Beef, Chicken & Pork @ The St George And Dragon, Wargrave, 29/03/2015

Gravy is ever so important to me.  Some people have a bad day at work and go home and open a bottle of wine, some go home and have a spliff – I go home and have gravy.

And the most important ingredient of a roast dinner is the gravy.  Not just any gravy either – it should have a reasonably thick consistency, and be made from meat stock at the least.  There is no need to get fancy with it.

At the risk of being compared to Hitler, it should absolutely not be jus.  There is no room for jus.  Jus should be eliminated from the roast dinner.  Albeit The Black Boy did do an excellent jus – the one and only enjoyable jus of my life.

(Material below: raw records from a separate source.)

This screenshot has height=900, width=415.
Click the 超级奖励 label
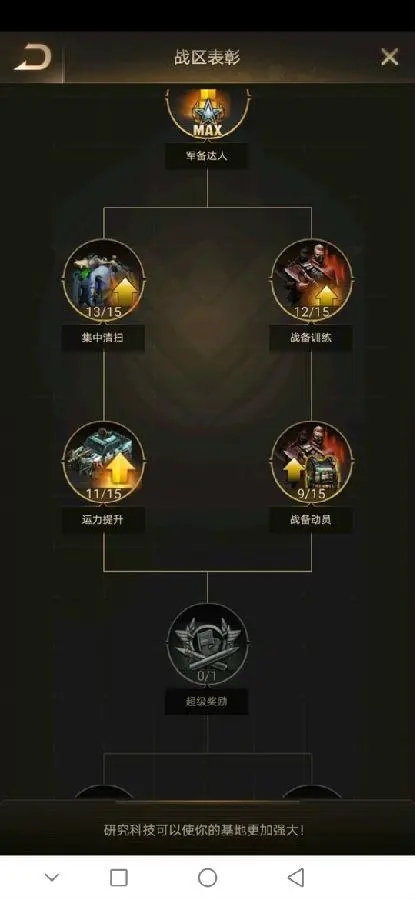point(207,702)
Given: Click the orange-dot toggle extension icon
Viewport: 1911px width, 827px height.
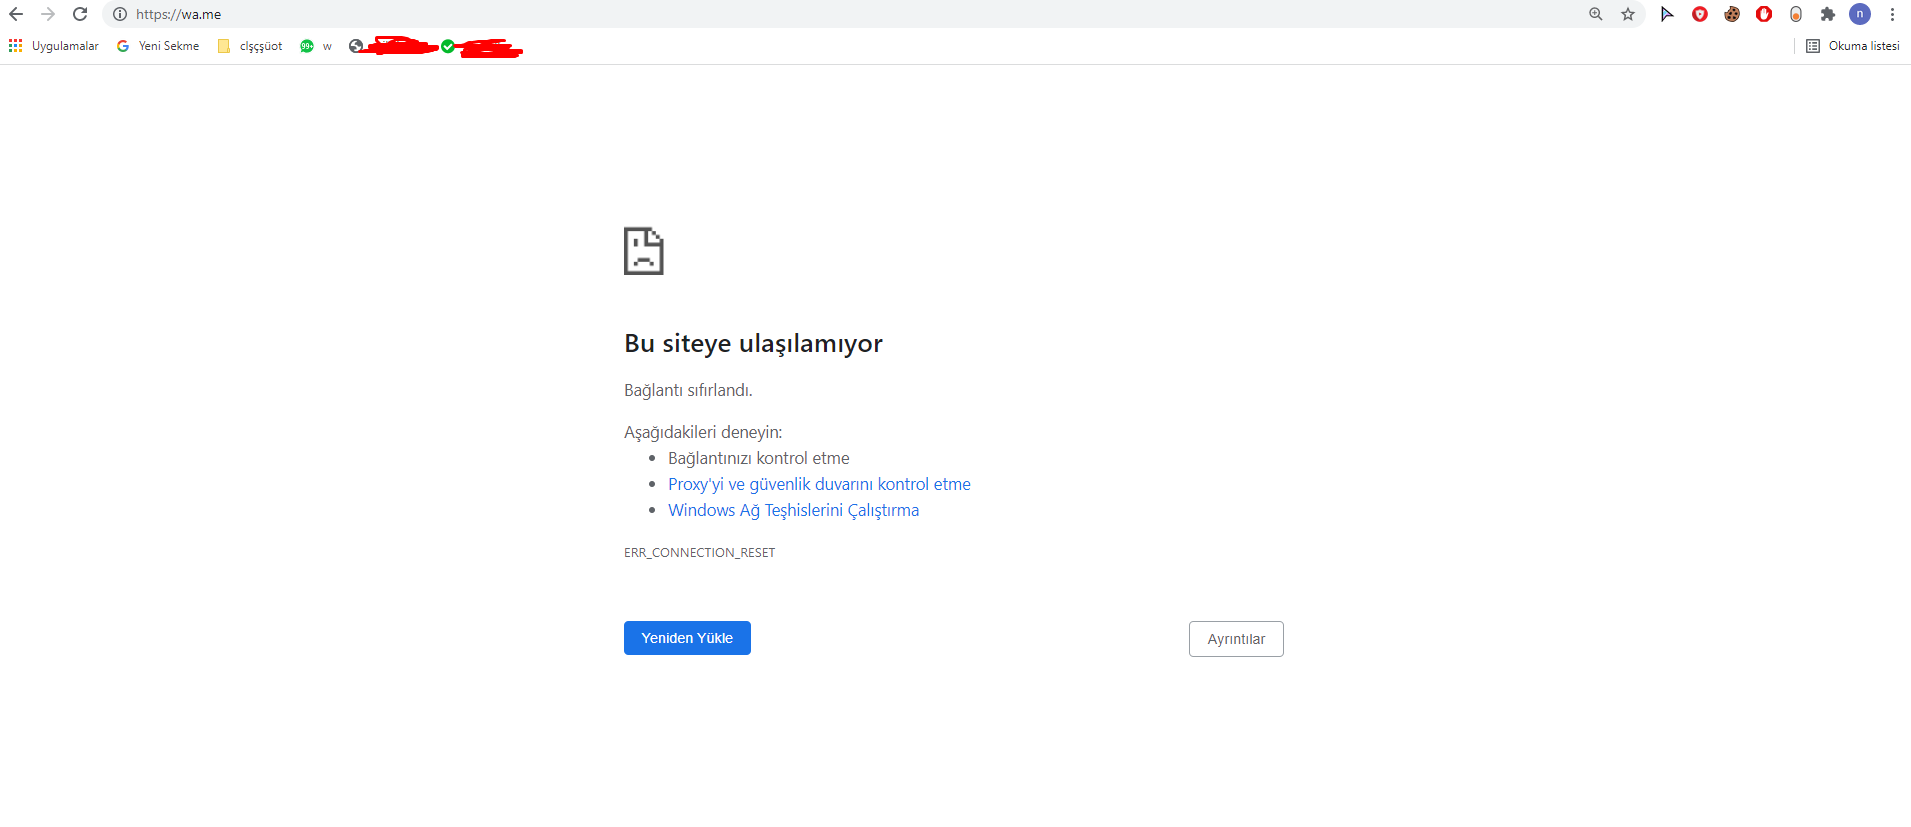Looking at the screenshot, I should 1796,14.
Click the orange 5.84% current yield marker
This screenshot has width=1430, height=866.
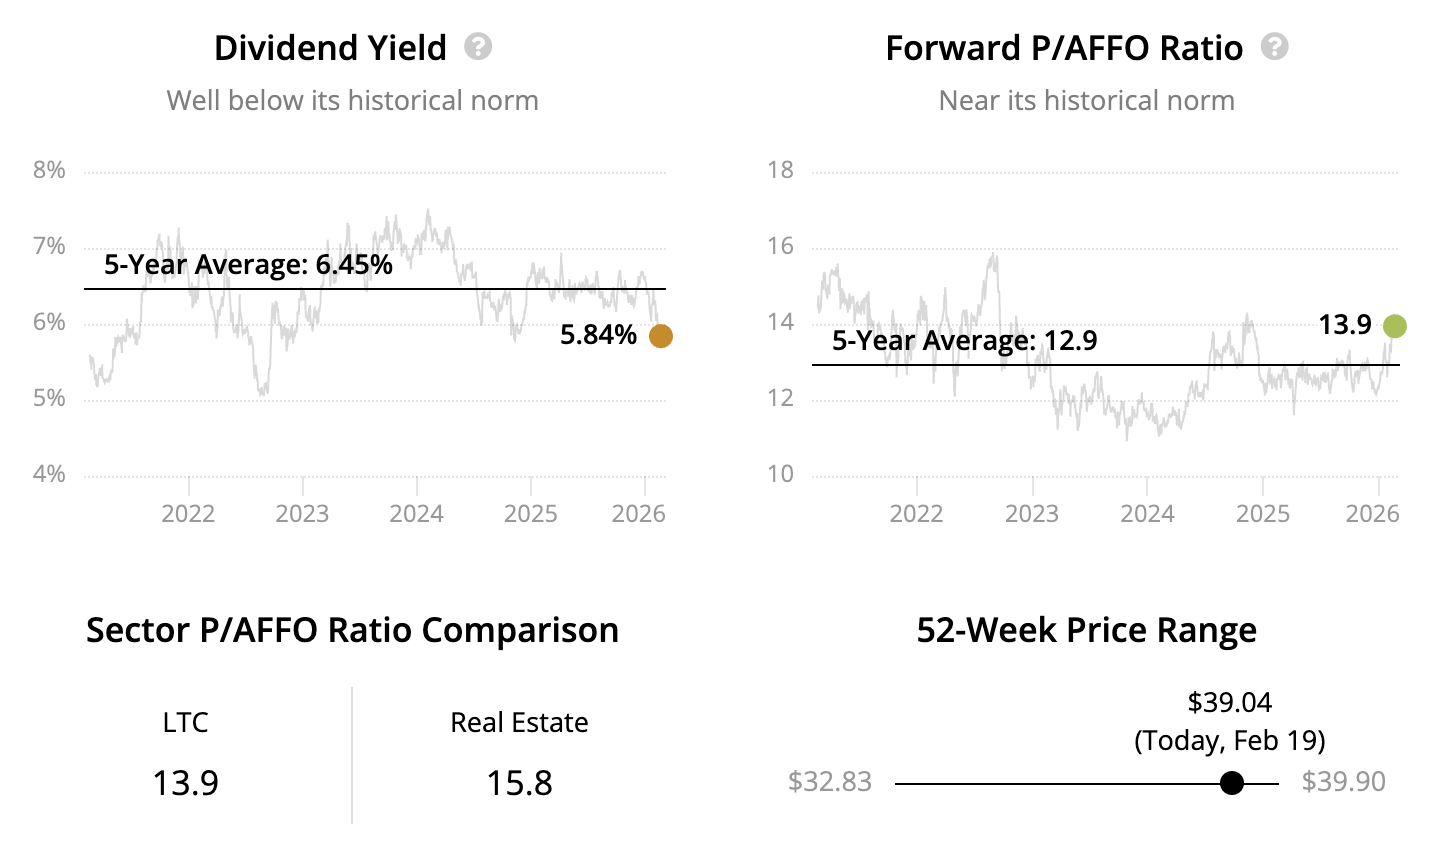[x=660, y=336]
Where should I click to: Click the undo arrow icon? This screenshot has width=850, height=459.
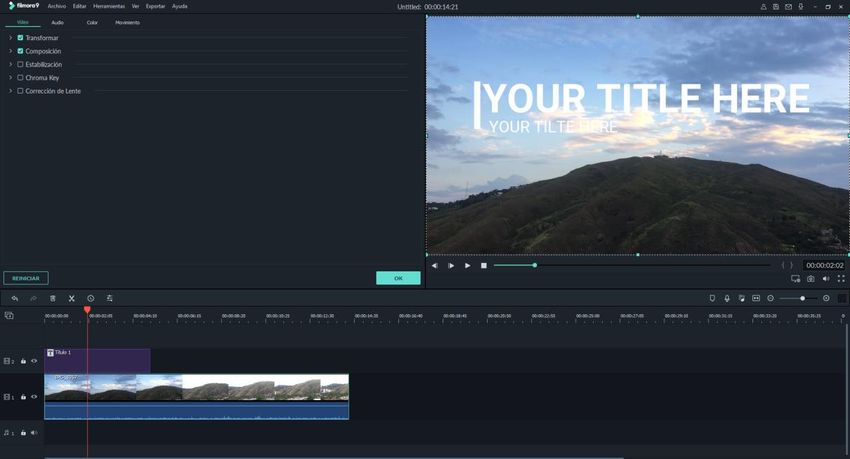15,298
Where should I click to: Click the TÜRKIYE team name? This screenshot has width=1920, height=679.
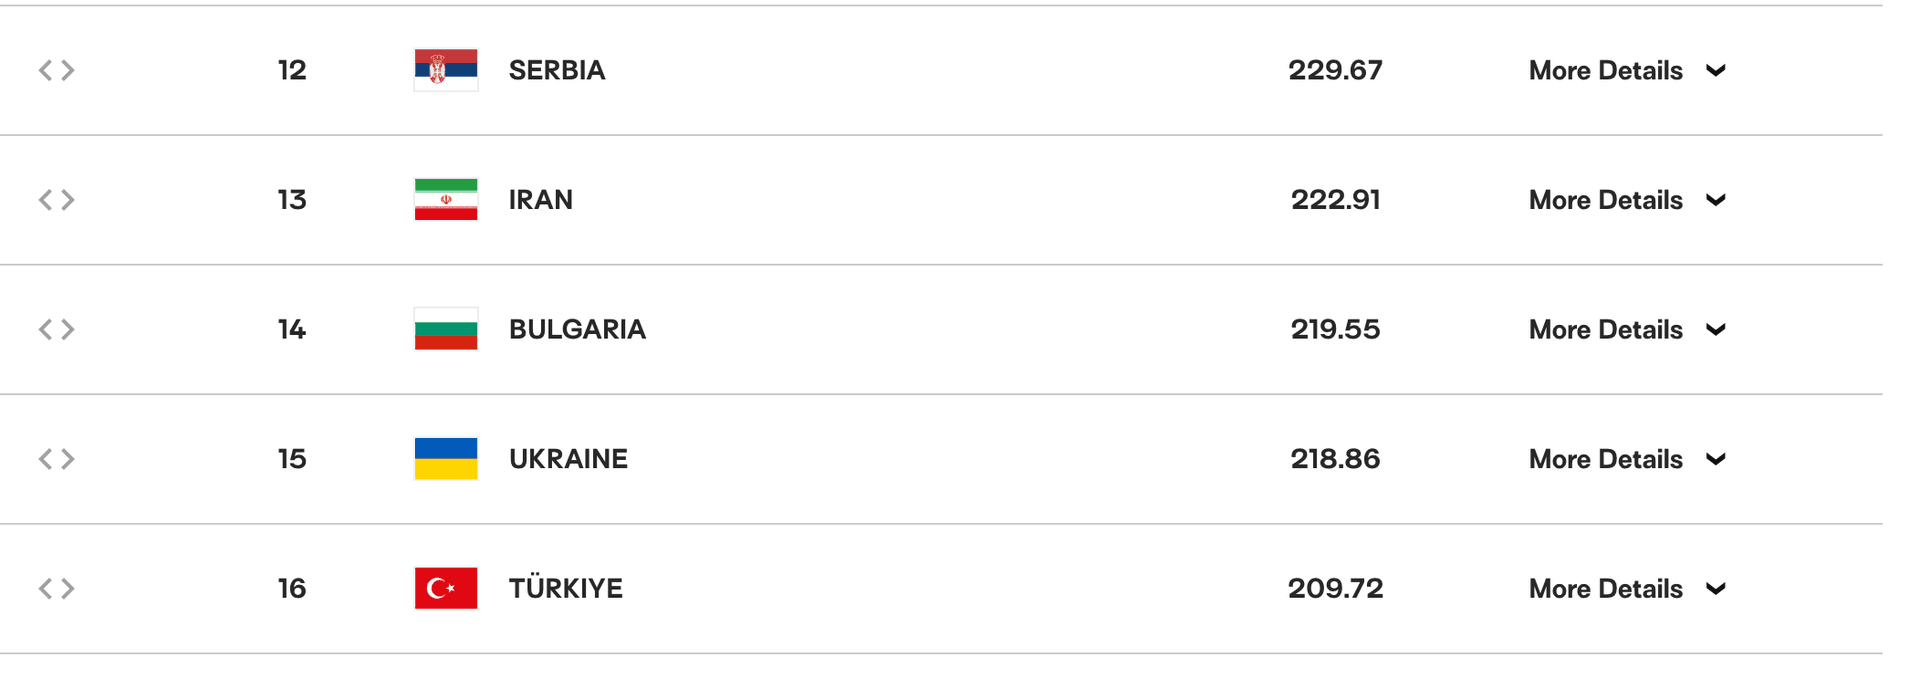[x=565, y=588]
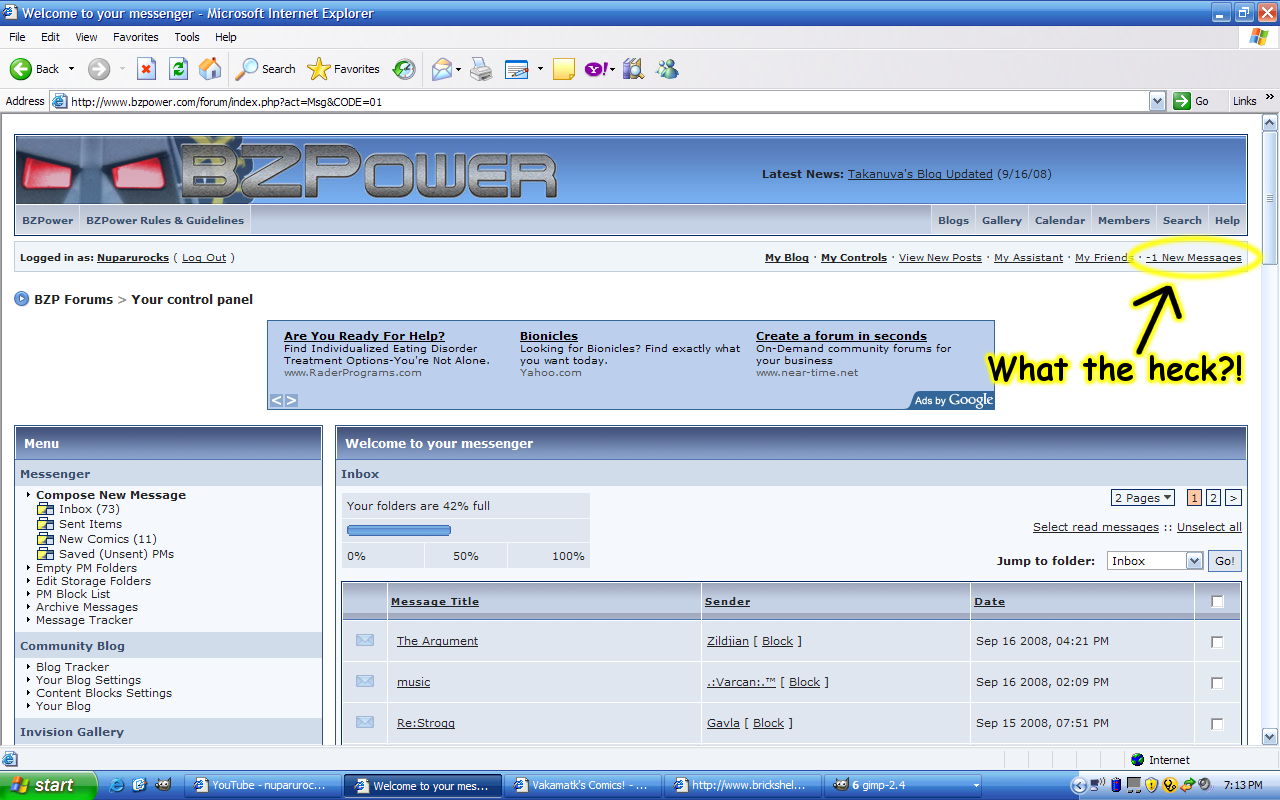Click the Home icon in the toolbar

tap(210, 69)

I did say that I was going to go somewhere cheap this week but I couldn’t face the possibility of another poor/average roast – I was due a cracking roast dinner.  Plus I had already had to borrow money to see out the month, so I might as well borrow even more.

The random number generator picked The St George And Dragon in Wargrave, which if I recall correctly had been recommended to me by a couple of colleagues at work.

I did try to book on their website, however it was only myself dining and apparently solo-dining is not an option.

Wargrave itself is a nice village, not a place I had ever been to.  Some gorgeous houses, particularly near the station – I am pretty sure I saw one with a tennis court.  Not something you tend to see on the estates up north where I am from.  And I am not talking country estates.

I even felt a tad underdressed when I entered the pub.  It is one of those pleasant upmarket gastro-pub type places, near to the River Thames, with a nice decking area for the summer and a cushion on my chair.

It all looked very tempting – and I compromised on the trio of roasts.  I am yet to decide whether this is a wise idea – whilst this way I get to taste a wider variety, I do wonder if the quality is diluted.  I have yet to rate a trio of roasts that highly.

It took less than 10 minutes for the food to arrive, it seemed closer to 5 minutes.  I was very surprised.  I had hardly started reading the article on Islamic State (I wonder if this is enough to attract the attention of our security services to bad roast dinners?).

The vegetables came in this little cup.  Transferring them onto my plate was a little tricky, and various bits of leaf ended up on the table.

The carrots were good.  Thick, plump and tender carrots.  The kale and cabbage were rather non-descript.  I really am rather non-plused about them.

It isn’t often a parsnip is offered, and this was a really tasty parsnip – honey roasted too.  It was quite light coloured and I would have preferred it to have been more, well, roasted.  But kudos on the single parsnip.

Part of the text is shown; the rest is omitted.